Estimation of relative risk, odds ratio and their logarithms with guaranteed accuracy and controlled sample size ratio
Luis Mendo
TL;DR
The paper tackles estimating relative risk $\theta$, odds ratio $\psi$, and their logarithms from two populations with binary outcomes. It introduces two-stage inverse binomial sampling (IBS) procedures that deliver unbiased estimators with guaranteed accuracy (relative MSE for RR/OR, MSE for LRR/LOR) and provide control over the average sample-size ratio across populations, applicable to both element and group sampling. A key novelty is the use of an initial pilot stage to adapt the second-stage sample sizes $s_1,s_2$ via a curvature-based design, ensuring the target error $A$ is met uniformly over $p_1,p_2$; efficiency relative to Cramér–Rao bounds is shown to be close to 1 for small targets.
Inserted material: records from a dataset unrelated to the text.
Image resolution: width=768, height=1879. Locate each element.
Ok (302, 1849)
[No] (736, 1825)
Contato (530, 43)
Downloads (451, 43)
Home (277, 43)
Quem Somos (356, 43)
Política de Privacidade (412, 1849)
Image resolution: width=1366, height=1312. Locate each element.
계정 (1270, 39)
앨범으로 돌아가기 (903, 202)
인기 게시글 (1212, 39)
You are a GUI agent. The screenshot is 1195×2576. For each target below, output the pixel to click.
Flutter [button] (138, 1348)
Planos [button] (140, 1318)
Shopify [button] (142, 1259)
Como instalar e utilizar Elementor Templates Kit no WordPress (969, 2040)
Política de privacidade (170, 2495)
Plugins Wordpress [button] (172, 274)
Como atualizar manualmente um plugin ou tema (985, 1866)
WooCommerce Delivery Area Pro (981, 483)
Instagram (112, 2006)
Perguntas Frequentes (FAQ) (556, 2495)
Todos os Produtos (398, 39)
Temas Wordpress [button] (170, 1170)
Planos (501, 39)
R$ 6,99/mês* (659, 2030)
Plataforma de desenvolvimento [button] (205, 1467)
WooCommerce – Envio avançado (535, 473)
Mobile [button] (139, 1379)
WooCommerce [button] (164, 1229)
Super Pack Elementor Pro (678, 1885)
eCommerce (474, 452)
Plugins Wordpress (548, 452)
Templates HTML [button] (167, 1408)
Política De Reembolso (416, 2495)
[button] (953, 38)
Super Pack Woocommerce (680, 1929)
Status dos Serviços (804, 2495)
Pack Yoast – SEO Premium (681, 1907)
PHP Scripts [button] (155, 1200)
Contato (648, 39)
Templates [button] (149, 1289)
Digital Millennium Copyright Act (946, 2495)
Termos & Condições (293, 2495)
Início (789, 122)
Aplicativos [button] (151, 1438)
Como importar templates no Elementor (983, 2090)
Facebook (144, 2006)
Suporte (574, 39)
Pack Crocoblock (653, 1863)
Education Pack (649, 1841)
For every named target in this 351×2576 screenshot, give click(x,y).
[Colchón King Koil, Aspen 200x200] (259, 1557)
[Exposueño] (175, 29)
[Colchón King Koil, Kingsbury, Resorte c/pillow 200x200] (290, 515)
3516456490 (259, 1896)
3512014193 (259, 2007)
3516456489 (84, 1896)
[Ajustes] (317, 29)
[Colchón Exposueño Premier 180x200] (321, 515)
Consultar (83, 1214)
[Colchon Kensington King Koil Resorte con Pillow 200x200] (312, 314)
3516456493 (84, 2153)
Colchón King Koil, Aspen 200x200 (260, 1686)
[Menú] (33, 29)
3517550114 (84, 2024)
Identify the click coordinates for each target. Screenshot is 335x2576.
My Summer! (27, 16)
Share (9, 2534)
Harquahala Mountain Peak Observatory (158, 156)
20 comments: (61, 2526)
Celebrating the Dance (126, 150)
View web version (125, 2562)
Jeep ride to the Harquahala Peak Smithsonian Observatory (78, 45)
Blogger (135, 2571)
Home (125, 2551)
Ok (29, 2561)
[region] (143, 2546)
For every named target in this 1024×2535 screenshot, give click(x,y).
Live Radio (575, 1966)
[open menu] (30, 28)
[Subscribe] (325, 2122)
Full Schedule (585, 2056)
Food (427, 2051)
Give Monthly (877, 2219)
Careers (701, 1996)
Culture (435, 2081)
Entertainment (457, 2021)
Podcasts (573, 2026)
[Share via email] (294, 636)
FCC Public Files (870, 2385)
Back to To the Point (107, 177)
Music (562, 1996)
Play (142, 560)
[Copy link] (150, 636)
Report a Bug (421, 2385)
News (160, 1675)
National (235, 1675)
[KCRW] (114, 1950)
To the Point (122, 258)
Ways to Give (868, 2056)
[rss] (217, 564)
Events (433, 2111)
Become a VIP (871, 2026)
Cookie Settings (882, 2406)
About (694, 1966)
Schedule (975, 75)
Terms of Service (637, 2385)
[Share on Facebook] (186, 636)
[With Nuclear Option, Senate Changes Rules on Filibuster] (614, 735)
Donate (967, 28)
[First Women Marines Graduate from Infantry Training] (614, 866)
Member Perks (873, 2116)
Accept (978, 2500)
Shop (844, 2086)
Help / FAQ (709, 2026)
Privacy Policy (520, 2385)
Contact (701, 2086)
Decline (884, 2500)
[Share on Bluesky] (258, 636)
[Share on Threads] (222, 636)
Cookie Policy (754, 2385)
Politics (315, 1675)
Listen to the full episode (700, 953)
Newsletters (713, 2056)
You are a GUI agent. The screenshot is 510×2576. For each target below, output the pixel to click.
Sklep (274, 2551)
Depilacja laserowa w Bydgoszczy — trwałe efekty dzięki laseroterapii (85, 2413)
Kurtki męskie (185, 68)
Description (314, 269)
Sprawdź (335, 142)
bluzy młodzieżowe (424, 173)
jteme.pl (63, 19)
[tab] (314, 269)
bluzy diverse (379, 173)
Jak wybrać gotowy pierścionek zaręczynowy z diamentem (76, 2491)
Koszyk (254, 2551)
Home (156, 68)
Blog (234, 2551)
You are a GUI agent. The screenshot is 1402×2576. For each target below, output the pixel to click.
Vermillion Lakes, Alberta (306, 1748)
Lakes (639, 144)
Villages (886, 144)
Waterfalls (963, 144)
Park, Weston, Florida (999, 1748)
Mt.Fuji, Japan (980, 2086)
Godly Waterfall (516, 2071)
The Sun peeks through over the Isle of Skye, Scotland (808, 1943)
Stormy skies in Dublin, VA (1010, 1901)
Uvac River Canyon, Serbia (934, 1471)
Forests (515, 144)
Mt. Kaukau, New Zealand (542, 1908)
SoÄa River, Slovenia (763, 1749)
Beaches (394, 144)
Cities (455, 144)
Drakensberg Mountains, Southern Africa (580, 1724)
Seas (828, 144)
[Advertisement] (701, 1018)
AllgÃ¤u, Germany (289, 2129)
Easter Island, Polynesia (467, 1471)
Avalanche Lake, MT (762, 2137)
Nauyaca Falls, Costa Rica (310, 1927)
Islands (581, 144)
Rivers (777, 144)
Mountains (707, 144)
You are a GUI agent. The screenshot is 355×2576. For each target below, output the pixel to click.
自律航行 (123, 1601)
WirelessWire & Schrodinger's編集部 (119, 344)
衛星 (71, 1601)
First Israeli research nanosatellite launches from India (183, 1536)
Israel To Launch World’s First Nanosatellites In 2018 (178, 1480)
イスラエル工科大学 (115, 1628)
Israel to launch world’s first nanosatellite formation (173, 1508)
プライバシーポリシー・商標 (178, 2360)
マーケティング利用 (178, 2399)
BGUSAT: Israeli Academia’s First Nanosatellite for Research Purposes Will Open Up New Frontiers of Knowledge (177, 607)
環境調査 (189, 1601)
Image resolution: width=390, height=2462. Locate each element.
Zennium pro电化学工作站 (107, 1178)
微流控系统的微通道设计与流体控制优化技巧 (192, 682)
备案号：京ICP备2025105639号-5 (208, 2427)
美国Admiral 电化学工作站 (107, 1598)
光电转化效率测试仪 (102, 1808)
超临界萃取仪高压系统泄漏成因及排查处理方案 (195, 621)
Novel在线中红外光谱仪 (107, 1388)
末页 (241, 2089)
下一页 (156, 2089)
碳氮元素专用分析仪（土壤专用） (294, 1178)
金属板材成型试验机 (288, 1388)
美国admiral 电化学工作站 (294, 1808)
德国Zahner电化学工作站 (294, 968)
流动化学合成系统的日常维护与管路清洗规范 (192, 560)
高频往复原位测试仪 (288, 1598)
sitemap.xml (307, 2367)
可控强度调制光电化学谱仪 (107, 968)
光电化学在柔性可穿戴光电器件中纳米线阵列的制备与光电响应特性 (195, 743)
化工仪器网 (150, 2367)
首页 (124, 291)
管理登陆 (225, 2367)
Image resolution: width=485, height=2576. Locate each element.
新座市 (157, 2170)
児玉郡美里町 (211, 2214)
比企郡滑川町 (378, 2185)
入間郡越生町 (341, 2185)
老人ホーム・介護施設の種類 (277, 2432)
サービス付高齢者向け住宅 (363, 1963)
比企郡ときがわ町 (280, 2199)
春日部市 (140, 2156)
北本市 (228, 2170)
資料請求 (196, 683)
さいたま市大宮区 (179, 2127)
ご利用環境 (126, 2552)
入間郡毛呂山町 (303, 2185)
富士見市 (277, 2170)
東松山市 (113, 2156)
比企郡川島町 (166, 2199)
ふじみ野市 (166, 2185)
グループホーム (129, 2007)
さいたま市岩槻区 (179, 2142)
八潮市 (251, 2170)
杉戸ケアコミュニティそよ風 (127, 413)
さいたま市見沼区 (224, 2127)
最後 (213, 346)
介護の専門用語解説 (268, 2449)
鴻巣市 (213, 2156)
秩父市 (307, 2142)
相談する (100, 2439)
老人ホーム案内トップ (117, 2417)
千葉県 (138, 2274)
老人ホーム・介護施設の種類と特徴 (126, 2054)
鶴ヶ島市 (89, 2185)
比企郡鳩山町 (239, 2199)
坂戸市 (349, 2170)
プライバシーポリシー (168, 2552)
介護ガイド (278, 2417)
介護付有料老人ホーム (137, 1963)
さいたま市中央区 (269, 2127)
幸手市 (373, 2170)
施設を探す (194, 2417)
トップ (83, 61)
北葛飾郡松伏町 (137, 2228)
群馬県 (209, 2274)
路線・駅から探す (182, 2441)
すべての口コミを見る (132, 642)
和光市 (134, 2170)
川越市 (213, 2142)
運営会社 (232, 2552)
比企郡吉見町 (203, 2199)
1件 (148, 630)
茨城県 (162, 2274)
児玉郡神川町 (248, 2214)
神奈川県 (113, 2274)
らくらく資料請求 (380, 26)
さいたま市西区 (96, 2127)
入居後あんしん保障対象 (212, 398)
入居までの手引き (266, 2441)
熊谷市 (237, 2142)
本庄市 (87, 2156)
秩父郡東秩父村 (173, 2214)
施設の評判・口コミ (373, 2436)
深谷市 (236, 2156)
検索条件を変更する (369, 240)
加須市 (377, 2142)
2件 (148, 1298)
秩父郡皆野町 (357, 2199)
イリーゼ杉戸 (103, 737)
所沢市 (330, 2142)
The framework also extends to group sampling, offering explicit approximations for the average number of groups and the associated efficiency, with simulations validating the theoretical bounds. The methods rely on a Bernoulli factory to generate success/failure patterns with transformed parameters where needed, enabling flexible estimation of a broad class of functions of $p_1$ and $p_2$ beyond RR and OR.
Abstract
Given two populations from which independent binary observations are taken with parameters $p_1$ and $p_2$ respectively, estimators are proposed for the relative risk $p_1/p_2$, the odds ratio $p_1(1-p_2)/(p_2(1-p_1))$ and their logarithms. The sampling strategy used by the estimators is based on two-stage sequential sampling applied to each population, where the sample sizes of the second stage are computed from the results observed in the first stage. The estimators guarantee that the relative mean-square error, or the mean-square error for the logarithmic versions, is less than a target value for any $p_1, p_2 \in (0,1)$, and the ratio of average sample sizes from the two populations is close to a prescribed value. The estimators can also be used with group sampling, whereby samples are taken in batches of fixed size from the two populations simultaneously, each batch containing samples from the two populations. The efficiency of the estimators with respect to the Cramér-Rao bound is good, and in particular it is close to $1$ for small values of the target error.